>> BEGIN TASK DATA

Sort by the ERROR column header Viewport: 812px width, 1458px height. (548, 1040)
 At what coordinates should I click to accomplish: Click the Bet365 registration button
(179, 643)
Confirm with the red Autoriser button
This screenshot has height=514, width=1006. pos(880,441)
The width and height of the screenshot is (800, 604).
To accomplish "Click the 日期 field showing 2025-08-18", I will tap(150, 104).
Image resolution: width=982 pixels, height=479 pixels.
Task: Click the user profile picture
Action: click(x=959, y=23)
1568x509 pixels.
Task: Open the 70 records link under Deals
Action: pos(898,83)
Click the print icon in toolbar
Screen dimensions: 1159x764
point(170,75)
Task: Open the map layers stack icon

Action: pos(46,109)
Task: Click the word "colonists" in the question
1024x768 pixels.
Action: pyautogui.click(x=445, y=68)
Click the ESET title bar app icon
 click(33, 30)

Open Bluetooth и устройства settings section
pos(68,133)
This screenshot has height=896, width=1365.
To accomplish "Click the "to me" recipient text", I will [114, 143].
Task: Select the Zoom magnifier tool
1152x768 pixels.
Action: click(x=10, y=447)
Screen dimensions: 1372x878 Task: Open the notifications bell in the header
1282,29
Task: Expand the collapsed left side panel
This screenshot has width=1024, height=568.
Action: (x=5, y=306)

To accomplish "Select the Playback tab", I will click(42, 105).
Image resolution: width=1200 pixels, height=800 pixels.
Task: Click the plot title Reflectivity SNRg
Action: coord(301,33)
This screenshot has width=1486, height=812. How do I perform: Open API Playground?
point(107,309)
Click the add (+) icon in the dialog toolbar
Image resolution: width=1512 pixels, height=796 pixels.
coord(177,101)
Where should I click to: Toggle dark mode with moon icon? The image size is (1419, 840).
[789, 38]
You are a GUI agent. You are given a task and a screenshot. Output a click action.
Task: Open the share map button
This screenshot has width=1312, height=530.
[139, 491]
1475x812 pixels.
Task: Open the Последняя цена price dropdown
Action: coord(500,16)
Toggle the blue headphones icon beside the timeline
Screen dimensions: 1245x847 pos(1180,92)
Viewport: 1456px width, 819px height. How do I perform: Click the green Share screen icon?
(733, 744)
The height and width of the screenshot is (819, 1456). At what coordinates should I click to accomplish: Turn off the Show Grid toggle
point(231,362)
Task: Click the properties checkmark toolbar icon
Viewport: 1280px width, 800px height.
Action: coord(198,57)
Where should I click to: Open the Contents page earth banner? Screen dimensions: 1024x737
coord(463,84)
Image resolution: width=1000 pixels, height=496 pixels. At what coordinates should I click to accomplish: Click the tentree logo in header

>> END TASK DATA

# WRITTEN REQUEST:
Write out again every line of the records between the lines holding "Open Bluetooth и устройства settings section" and "Action: (x=5, y=306)", inclusive, requests included. Scale each coordinate in the answers by 1.55 and round it to a whole number, with halves going up.

# THE REPLY:
Open Bluetooth и устройства settings section
pos(105,206)
This screenshot has height=896, width=1365.
To accomplish "Click the "to me" recipient text", I will [177, 222].
Task: Select the Zoom magnifier tool
1152x768 pixels.
Action: click(x=16, y=693)
Screen dimensions: 1372x878 Task: Open the notifications bell in the header
1987,45
Task: Expand the collapsed left side panel
This screenshot has width=1024, height=568.
Action: (x=8, y=474)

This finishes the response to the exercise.